- _Goal of the exercise_
From the data below, return the exact lines starting at the line containing "Given: Select the 卞老师 name label" and ending at the line containing "You are a computer-use agent. Image resolution: width=428", both included, and nothing else.

────────────────

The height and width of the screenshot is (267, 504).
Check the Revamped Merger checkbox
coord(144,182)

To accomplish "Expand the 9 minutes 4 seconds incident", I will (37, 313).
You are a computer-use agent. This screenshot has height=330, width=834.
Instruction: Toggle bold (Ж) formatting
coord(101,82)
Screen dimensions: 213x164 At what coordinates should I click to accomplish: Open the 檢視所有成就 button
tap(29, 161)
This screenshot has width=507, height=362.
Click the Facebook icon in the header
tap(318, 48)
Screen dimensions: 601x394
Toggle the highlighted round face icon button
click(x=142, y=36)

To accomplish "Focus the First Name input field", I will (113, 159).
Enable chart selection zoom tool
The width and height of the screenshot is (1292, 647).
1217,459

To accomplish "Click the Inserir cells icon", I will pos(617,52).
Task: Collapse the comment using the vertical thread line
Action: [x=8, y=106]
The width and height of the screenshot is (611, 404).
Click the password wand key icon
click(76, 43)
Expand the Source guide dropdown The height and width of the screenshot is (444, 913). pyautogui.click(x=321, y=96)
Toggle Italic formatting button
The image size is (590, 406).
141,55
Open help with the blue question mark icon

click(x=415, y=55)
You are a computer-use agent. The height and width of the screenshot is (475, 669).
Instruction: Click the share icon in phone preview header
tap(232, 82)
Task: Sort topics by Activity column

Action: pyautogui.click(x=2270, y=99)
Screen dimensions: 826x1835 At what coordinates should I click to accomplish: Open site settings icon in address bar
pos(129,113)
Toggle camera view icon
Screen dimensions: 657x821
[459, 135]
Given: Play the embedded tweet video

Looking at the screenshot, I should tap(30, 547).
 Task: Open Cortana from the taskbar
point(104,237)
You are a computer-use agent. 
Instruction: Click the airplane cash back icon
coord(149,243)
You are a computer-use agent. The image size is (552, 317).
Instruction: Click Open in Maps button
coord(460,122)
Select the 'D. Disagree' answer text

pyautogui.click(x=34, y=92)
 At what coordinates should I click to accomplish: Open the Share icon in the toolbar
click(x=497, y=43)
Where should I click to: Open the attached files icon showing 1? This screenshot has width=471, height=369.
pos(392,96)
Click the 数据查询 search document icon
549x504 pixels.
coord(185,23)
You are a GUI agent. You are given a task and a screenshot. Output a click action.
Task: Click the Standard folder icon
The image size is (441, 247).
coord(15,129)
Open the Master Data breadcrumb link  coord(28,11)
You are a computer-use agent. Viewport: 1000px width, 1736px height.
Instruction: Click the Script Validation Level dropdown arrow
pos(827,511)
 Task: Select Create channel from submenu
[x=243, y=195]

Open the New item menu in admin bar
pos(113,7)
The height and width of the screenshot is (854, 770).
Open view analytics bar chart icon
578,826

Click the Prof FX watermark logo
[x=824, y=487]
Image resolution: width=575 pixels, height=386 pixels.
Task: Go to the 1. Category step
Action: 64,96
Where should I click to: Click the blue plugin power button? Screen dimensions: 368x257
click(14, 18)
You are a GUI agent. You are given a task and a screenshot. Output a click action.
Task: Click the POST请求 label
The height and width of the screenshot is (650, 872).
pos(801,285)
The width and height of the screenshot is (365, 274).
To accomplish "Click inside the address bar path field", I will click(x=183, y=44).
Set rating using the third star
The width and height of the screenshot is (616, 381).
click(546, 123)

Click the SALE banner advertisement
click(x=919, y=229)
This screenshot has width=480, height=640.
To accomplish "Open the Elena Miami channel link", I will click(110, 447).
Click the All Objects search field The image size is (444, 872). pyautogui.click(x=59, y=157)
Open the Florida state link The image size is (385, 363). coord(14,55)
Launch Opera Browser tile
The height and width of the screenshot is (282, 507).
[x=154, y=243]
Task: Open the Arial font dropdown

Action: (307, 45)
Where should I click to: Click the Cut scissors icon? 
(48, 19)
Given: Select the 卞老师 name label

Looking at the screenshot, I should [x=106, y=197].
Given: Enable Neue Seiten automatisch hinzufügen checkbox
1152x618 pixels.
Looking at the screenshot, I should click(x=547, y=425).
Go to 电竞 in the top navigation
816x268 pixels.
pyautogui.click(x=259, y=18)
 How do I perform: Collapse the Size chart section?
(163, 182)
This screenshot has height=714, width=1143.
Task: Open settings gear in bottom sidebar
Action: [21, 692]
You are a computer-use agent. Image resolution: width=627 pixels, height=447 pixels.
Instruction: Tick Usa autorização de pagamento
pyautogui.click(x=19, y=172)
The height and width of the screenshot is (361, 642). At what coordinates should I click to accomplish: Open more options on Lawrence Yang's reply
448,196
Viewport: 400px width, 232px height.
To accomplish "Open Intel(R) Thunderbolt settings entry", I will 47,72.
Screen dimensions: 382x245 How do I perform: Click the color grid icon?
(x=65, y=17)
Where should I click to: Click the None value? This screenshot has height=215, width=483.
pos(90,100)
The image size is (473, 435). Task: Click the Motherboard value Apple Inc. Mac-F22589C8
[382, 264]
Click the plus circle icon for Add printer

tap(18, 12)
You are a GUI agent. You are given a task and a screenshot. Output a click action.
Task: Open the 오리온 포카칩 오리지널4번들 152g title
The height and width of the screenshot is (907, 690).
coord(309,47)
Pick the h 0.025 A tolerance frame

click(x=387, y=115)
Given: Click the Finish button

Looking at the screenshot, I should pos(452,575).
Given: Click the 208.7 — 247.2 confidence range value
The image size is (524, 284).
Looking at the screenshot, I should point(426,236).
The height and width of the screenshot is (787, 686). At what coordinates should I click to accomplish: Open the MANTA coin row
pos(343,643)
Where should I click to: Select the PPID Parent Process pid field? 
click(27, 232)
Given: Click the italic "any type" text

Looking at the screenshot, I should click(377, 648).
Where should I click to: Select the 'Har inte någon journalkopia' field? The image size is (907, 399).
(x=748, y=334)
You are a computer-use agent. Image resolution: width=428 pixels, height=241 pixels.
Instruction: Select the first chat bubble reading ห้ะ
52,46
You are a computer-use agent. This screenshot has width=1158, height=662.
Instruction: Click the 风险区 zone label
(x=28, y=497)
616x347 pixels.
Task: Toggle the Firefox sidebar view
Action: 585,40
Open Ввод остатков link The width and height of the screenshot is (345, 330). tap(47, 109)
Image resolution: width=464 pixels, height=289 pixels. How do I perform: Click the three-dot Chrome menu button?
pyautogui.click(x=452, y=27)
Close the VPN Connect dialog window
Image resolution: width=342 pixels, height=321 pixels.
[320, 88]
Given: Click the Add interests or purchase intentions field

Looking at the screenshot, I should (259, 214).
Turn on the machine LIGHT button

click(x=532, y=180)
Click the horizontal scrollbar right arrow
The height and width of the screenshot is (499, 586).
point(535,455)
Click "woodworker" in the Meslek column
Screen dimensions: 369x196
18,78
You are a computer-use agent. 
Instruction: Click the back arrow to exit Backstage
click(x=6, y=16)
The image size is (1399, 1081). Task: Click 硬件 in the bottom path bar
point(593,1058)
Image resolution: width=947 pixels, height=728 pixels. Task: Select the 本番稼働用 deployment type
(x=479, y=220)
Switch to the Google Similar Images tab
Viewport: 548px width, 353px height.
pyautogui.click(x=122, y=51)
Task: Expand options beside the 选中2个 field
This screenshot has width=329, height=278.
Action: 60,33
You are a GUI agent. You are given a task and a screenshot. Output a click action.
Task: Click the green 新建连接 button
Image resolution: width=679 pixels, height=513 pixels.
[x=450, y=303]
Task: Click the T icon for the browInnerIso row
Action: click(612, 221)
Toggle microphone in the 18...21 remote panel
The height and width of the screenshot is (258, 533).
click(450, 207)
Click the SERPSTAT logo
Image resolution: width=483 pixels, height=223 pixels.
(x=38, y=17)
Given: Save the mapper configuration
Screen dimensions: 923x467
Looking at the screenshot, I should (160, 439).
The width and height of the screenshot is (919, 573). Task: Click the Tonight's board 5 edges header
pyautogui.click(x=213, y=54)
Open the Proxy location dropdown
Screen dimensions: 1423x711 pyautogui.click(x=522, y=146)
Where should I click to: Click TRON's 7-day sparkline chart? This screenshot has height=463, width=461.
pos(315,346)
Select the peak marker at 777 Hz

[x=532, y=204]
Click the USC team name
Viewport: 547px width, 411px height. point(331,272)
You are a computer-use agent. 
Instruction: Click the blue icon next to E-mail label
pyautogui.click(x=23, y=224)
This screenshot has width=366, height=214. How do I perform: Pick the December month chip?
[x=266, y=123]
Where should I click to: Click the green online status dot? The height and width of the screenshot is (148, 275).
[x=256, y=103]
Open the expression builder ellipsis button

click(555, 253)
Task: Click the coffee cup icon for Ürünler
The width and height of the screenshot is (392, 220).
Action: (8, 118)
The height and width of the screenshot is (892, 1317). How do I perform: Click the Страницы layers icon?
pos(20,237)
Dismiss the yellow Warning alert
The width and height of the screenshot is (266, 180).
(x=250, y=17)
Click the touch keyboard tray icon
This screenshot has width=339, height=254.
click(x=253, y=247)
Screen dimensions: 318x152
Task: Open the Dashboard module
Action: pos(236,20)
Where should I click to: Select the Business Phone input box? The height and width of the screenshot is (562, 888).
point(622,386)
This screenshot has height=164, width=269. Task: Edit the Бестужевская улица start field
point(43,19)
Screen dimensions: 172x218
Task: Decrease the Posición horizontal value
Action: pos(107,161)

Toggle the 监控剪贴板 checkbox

────────────────

- _Written solution_
Given: Select the 卞老师 name label

Looking at the screenshot, I should [x=106, y=197].
Given: Enable Neue Seiten automatisch hinzufügen checkbox
1152x618 pixels.
Looking at the screenshot, I should click(x=547, y=425).
Go to 电竞 in the top navigation
816x268 pixels.
pyautogui.click(x=259, y=18)
 How do I perform: Collapse the Size chart section?
(163, 182)
This screenshot has height=714, width=1143.
Task: Open settings gear in bottom sidebar
Action: [21, 692]
You are a computer-use agent. Image resolution: width=627 pixels, height=447 pixels.
Instruction: Tick Usa autorização de pagamento
pyautogui.click(x=19, y=172)
The height and width of the screenshot is (361, 642). At what coordinates should I click to accomplish: Open more options on Lawrence Yang's reply
448,196
Viewport: 400px width, 232px height.
To accomplish "Open Intel(R) Thunderbolt settings entry", I will 47,72.
Screen dimensions: 382x245 How do I perform: Click the color grid icon?
(x=65, y=17)
Where should I click to: Click the None value? This screenshot has height=215, width=483.
pos(90,100)
The image size is (473, 435). Task: Click the Motherboard value Apple Inc. Mac-F22589C8
[382, 264]
Click the plus circle icon for Add printer

tap(18, 12)
You are a GUI agent. You are given a task and a screenshot. Output a click action.
Task: Open the 오리온 포카칩 오리지널4번들 152g title
The height and width of the screenshot is (907, 690).
coord(309,47)
Pick the h 0.025 A tolerance frame

click(x=387, y=115)
Given: Click the Finish button

Looking at the screenshot, I should pos(452,575).
Given: Click the 208.7 — 247.2 confidence range value
The image size is (524, 284).
Looking at the screenshot, I should point(426,236).
The height and width of the screenshot is (787, 686). At what coordinates should I click to accomplish: Open the MANTA coin row
pos(343,643)
Where should I click to: Select the PPID Parent Process pid field? 
click(27, 232)
Given: Click the italic "any type" text

Looking at the screenshot, I should click(377, 648).
Where should I click to: Select the 'Har inte någon journalkopia' field? The image size is (907, 399).
(x=748, y=334)
You are a computer-use agent. Image resolution: width=428 pixels, height=241 pixels.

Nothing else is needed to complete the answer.